La tension ne cesse de croître au Venezuela entre partisans et opposants du président socialiste Nicolás Maduro, faisant craindre une nouvelle flambée de violence.

La détérioration de la situation politique n'augure rien de bon pour la population du pays, qui peine à composer avec d'importantes pénuries alimentaires précipitées, notamment, par la chute des revenus pétroliers.

Jeanne Liendo, chercheuse d'origine vénézuélienne rattachée à l'Université de Calgary, a eu une illustration concrète de ces difficultés, il y a un mois : sa mère a été la cible d'un voleur.

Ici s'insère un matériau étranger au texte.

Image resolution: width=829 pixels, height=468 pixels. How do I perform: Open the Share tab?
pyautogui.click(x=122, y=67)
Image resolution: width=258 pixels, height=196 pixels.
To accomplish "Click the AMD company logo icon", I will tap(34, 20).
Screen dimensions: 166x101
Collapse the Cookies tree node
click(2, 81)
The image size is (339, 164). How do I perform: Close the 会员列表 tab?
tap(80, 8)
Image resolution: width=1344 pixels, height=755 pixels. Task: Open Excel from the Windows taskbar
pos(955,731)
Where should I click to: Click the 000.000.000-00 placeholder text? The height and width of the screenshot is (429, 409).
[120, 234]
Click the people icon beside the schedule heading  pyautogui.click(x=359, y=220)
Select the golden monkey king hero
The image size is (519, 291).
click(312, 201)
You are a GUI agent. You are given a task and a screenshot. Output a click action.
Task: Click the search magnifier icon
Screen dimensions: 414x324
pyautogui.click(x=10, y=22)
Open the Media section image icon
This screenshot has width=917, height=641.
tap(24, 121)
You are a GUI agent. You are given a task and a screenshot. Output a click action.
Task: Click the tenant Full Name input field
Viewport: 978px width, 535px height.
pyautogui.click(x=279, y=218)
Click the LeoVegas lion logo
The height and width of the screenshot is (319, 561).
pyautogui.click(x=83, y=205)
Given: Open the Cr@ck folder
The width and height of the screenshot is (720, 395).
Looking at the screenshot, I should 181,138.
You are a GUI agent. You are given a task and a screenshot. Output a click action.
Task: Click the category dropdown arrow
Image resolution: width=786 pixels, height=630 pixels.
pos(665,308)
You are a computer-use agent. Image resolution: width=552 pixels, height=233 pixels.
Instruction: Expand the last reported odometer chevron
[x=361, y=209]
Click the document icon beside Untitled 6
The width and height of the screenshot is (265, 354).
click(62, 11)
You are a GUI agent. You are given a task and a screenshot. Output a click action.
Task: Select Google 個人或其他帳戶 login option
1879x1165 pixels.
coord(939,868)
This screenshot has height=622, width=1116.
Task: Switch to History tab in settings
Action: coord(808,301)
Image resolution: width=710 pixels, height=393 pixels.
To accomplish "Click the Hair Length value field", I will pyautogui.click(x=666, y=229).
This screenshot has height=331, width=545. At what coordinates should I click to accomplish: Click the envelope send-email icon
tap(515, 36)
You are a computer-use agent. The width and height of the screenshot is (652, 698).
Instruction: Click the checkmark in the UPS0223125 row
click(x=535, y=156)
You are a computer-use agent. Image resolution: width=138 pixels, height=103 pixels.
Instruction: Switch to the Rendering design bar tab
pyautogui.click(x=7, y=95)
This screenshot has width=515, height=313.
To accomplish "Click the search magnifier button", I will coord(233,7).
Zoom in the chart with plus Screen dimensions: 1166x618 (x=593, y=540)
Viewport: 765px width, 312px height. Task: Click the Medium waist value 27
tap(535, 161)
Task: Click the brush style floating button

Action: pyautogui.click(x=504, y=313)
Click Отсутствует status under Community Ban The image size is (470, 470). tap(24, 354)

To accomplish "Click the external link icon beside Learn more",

La vieille dame, qui vit en périphérie de Caracas, a été ligotée par l'individu, qui a rempli une valise pour emporter toute la nourriture qu'il a pu trouver dans la résidence.

« Il a répété à plusieurs reprises qu'il n'était pas un criminel, mais qu'il avait faim. Il a pris la voiture de ma mère en partant en promettant de la rendre. Elle l'a retrouvée quelques jours plus tard près de chez elle », dit la chercheuse qui suit de près la situation du Venezuela dans le cadre de ses travaux.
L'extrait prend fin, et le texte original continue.